(Data for analysis)
┄┄┄┄┄┄┄┄┄┄
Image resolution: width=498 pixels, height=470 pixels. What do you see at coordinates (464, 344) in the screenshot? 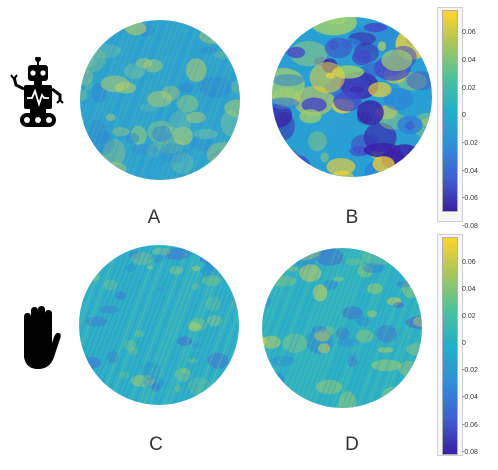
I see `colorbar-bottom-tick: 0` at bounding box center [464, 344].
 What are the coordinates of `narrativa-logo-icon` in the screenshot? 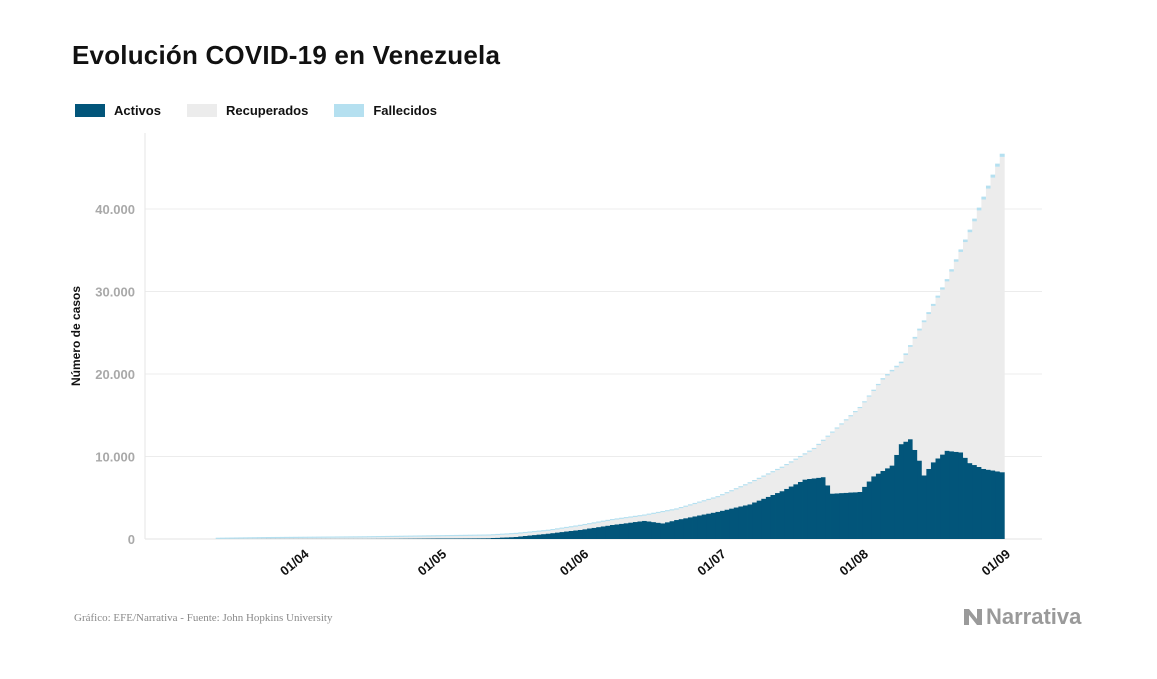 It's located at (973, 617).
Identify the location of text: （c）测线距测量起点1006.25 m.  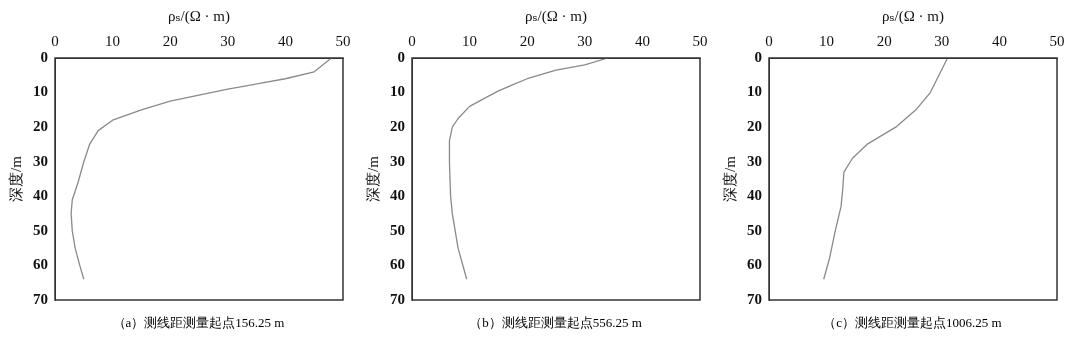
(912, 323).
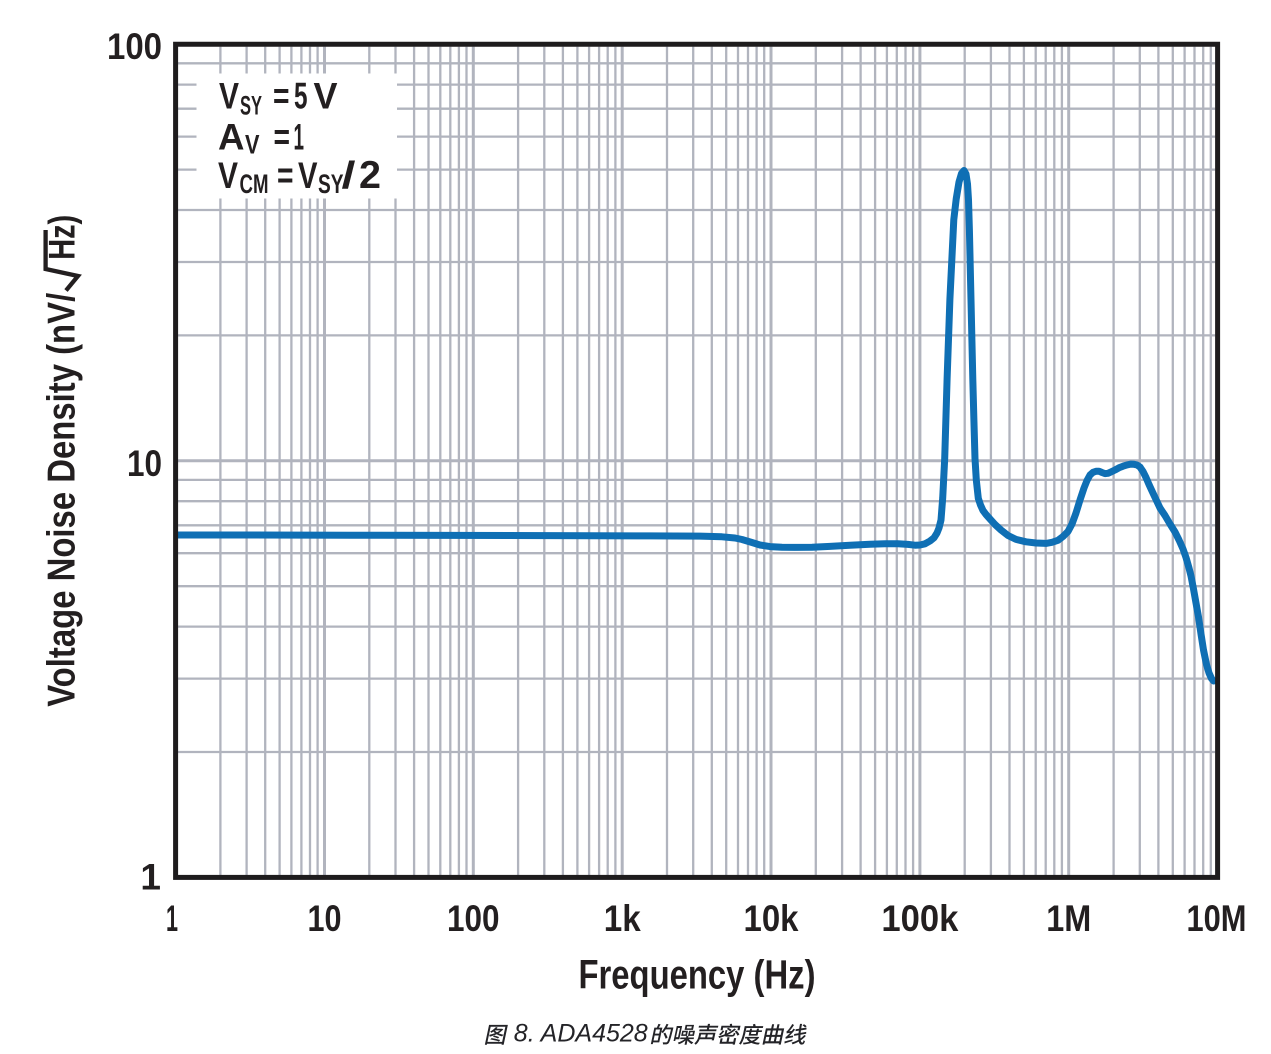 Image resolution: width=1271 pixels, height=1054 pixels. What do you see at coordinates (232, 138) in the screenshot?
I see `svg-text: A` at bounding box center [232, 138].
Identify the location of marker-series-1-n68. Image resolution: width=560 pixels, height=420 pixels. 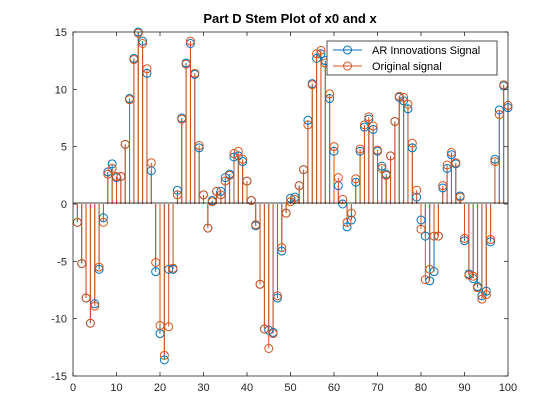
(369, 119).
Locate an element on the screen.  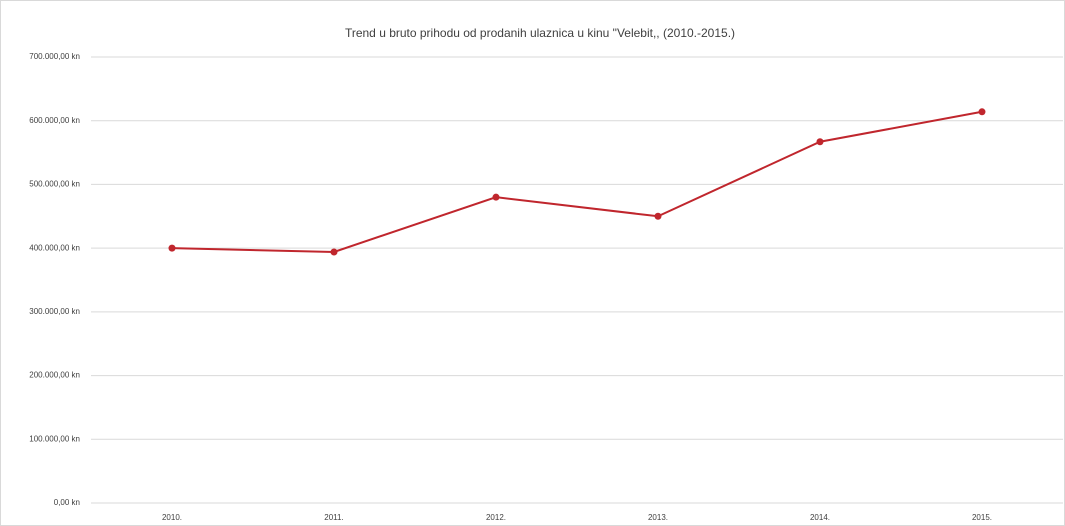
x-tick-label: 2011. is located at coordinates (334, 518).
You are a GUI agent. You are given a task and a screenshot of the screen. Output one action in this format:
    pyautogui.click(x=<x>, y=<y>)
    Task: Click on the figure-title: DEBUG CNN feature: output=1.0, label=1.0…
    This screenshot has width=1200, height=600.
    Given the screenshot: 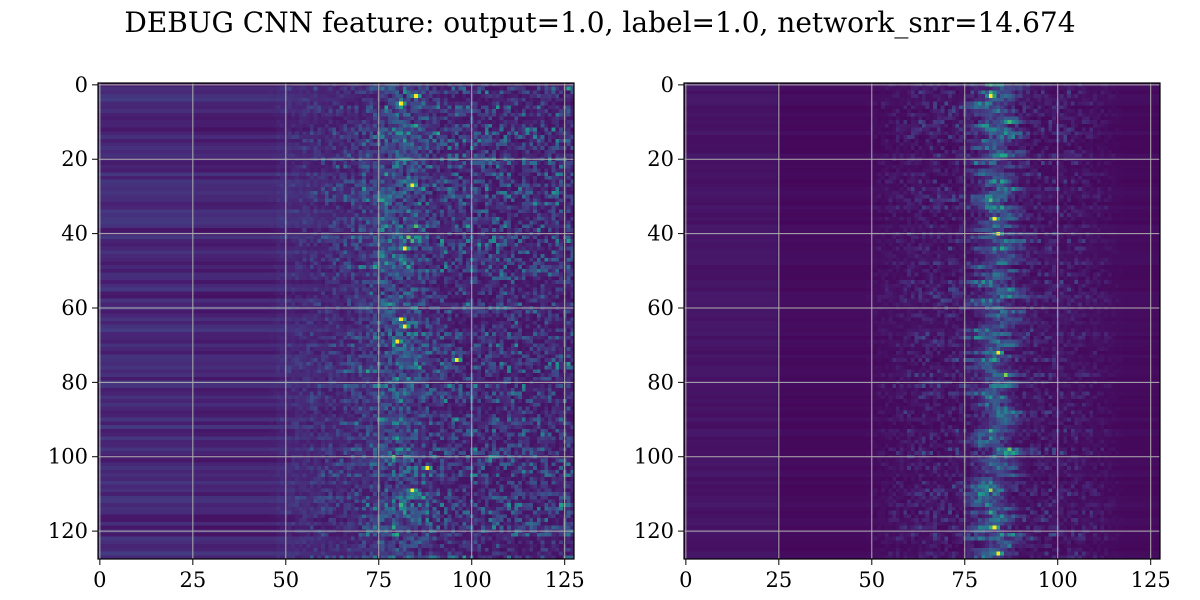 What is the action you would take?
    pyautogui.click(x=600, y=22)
┄┄┄┄┄┄┄┄┄┄
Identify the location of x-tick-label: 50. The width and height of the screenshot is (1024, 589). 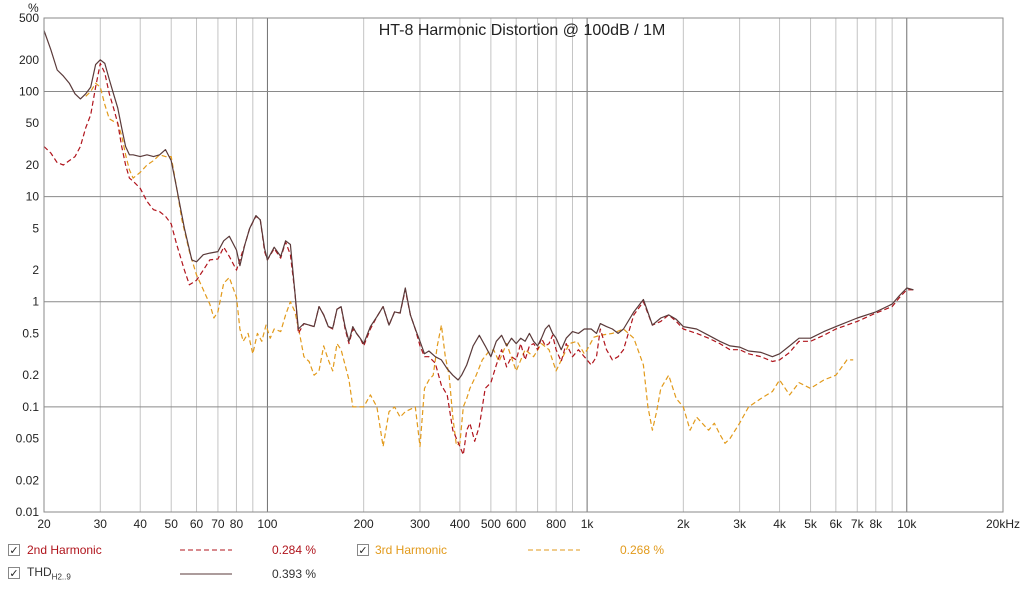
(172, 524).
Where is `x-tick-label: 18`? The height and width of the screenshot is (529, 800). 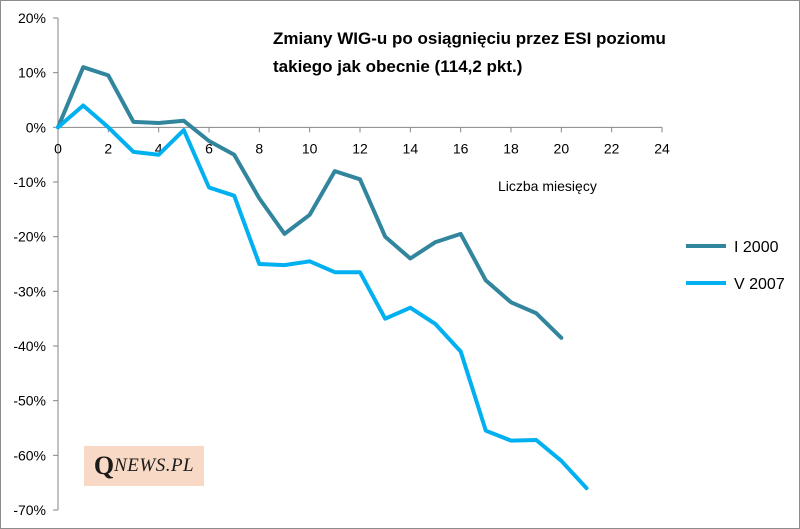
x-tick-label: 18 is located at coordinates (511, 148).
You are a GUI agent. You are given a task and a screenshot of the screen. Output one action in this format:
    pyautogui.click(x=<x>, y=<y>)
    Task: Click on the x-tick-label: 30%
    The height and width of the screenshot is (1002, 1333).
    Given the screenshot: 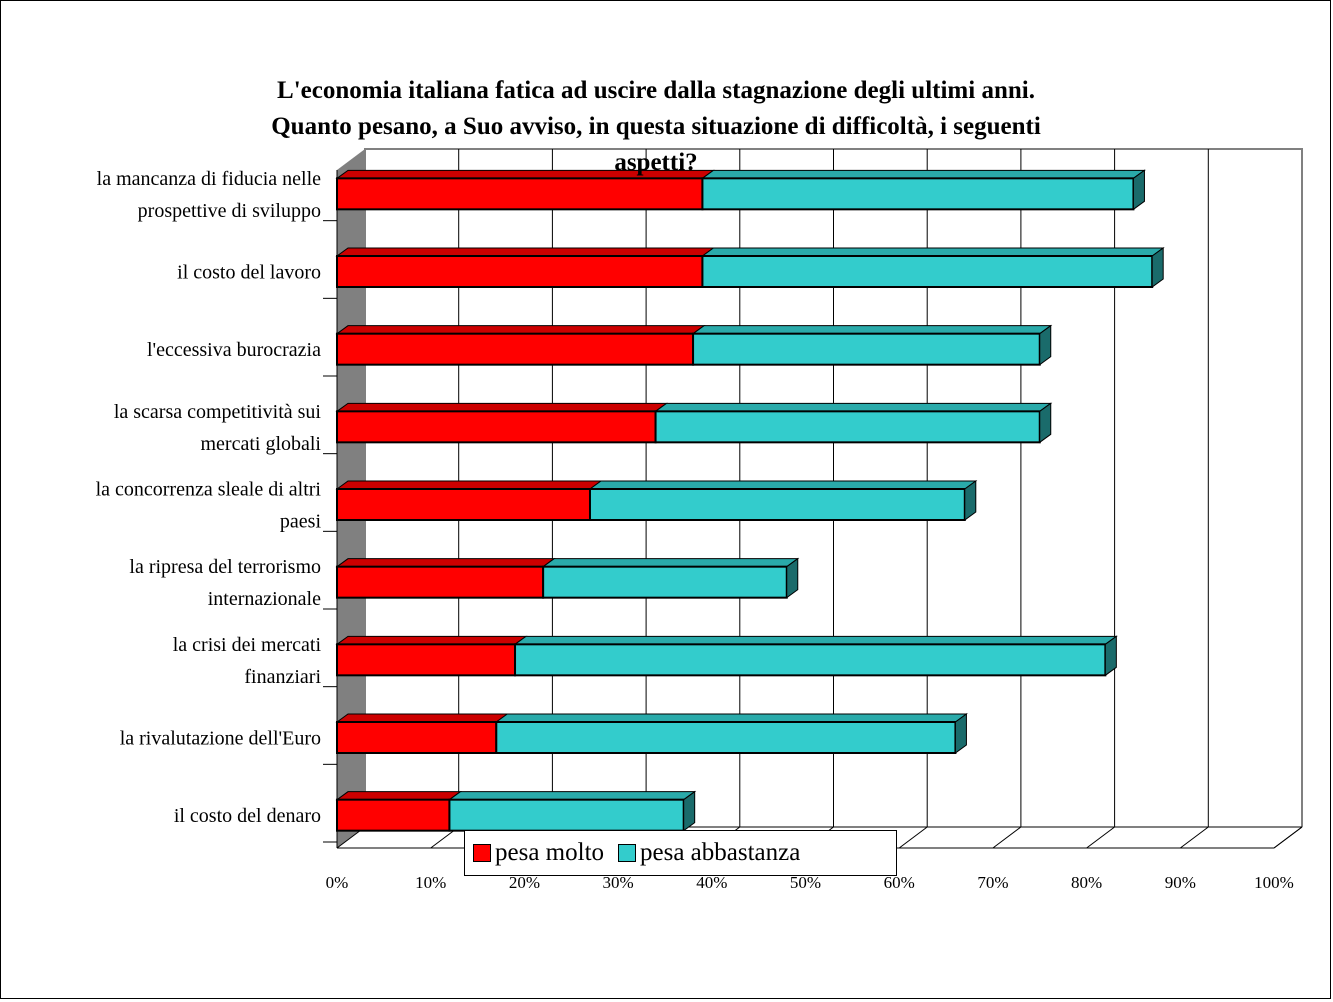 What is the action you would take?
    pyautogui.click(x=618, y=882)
┄┄┄┄┄┄┄┄┄┄
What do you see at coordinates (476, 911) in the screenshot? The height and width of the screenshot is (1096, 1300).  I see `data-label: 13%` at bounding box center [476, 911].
┄┄┄┄┄┄┄┄┄┄
(How to complete this task) Please copy out the records in the stretch from the line containing "is (529, 800)." through the line containing "x-tick-label: 18 is", leaving out the pictures.

(Response to the task)
Where is `x-tick-label: 18`? The height and width of the screenshot is (529, 800). 
x-tick-label: 18 is located at coordinates (511, 148).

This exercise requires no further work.